Comme on le sait, le mois béni de Ramadan ( qui dure 29 ou 30 jours ) a une place particulière en islam. Il est aussi enseigné que le jeûne constitue l’un des piliers sur lesquels s’élève l’édifice de l’islam. Al-Boukhari et Mouslim ( deux grands exégètes dans la tradition islamique ) rapportent que le Prophète Mohamed ( Paix et salut sur la meilleure des créatures ) a dit : « Les fondements de l’islam sont au nombre de cinq : L’attestation qu’il n’est de Dieu que Dieu et que Mohammad est le Messager de Dieu, l’accomplissement de la Prière, l’acquittement de la zakat, le Pèlerinage à la Maison sacrée et le jeûne du mois de Ramadan ».
La pratique du jeûne a aussi comme on le sait un impact certain aussi bien au plan mental, psychique que physique. L’on a fini de parler de son impact sur la purification spirituelle et la sublimité des âmes.

Des études ont fini de conclure que le jeûne contribue à renforcer la volonté, à contenir les passions et l’amour excessif de soi. Il donne la force au jeûneur pour délaisser ce qui lui est nuisible, et même ce qui est ordinairement licite. Le jeûneur est alors doté d’une volonté forte qui se traduit par la patience face à l’illicite et l’enthousiasme dans l’acquittement des devoirs.

Pour d’aucuns, le jeûne est une école d’éducation morale et spirituelle dans la mesure où il développe des vertus que sont la véracité dans la parole ainsi que la sincérité, le sérieux et la rigueur dans l’action. Il apprend à l’être humain comment se détacher des aspects de son animalité dont le seul objectif est de manger, de boire et d’assouvir ses instincts les plus bas.

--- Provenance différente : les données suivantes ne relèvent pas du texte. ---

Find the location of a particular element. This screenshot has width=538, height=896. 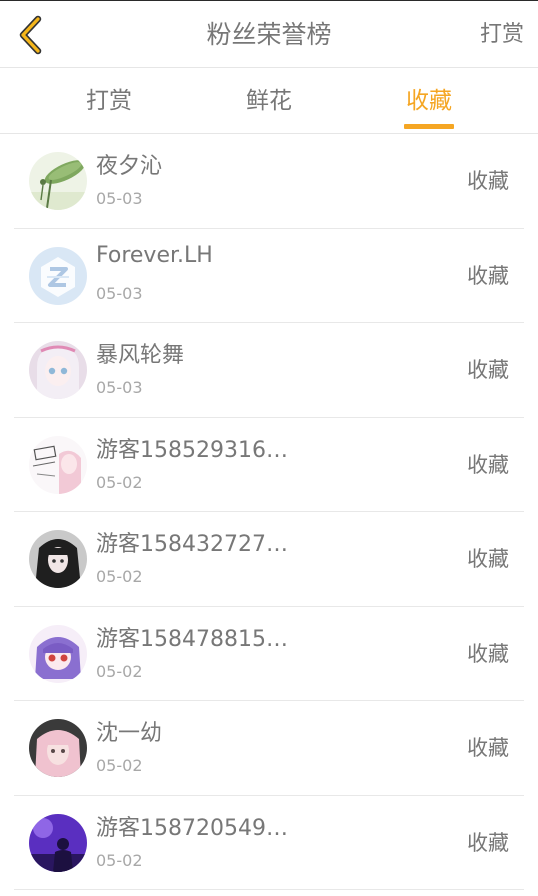

chevron-left-icon is located at coordinates (30, 35).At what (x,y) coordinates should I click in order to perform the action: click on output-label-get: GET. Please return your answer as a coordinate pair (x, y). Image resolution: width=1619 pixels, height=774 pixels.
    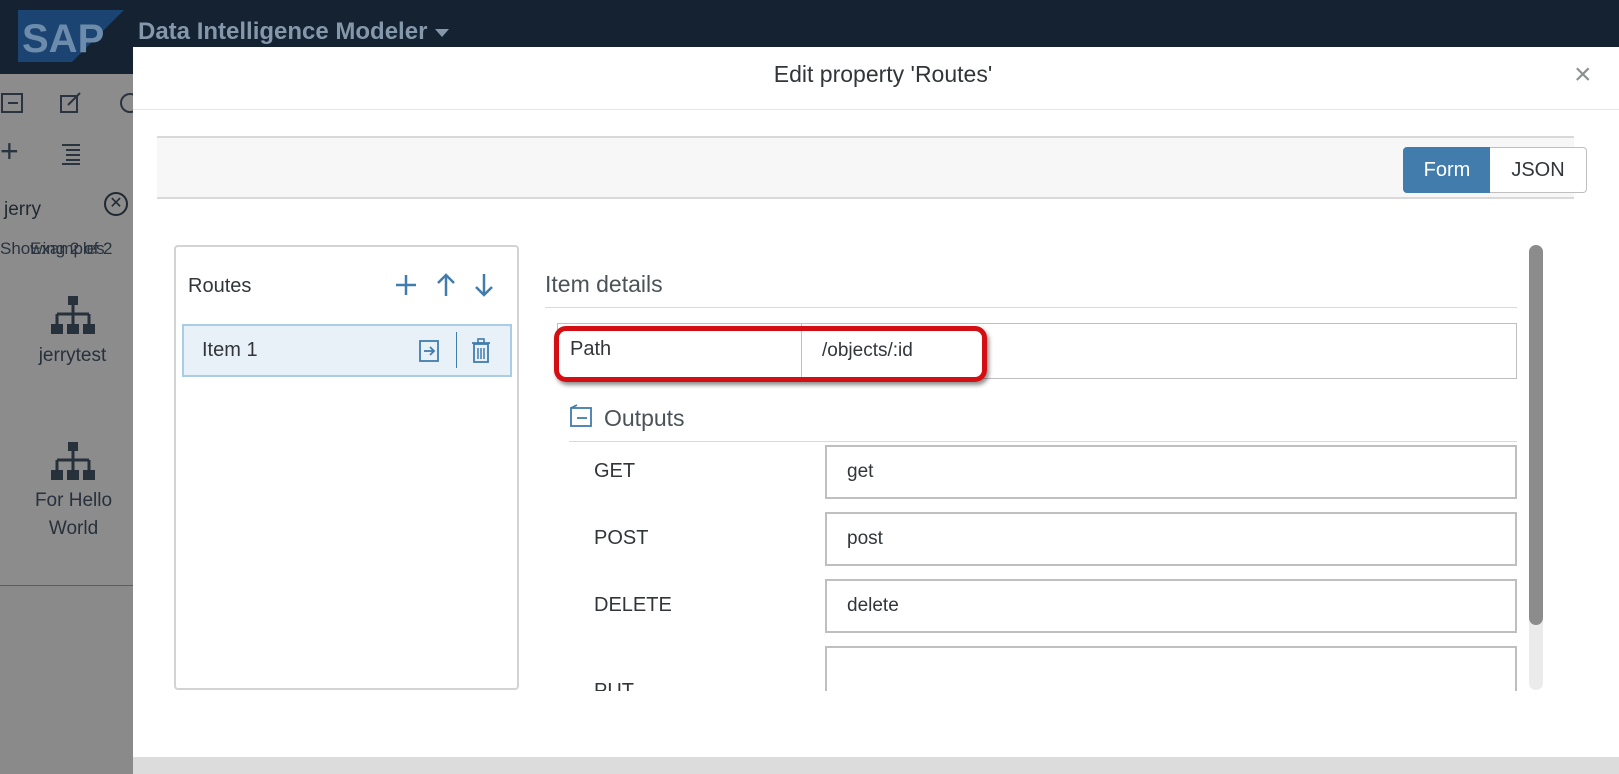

Pour dire ainsi qu’au Sénégal, une société à forte prédominance musulmane ( plus de 95% de la population ), au delà de son aspect cultuel, le jeûne pourrait ainsi être considéré comme une école dispensatrice de vertus, de bonnes conduites. Ce qui est la meilleure des opportunités pour formater surtout l’homme sénégalais dans la pluridimensionnalité de son être ( biologique, culturel, sociétale, politique ). Pour lui donner plus d’humanité dans ses attitudes de tous les jours, dans ses rapports avec lui- même et avec la société où il devrait y avoir moins de conflits, de passions, d’adversité, de rivalité, de mensonges, de crimes.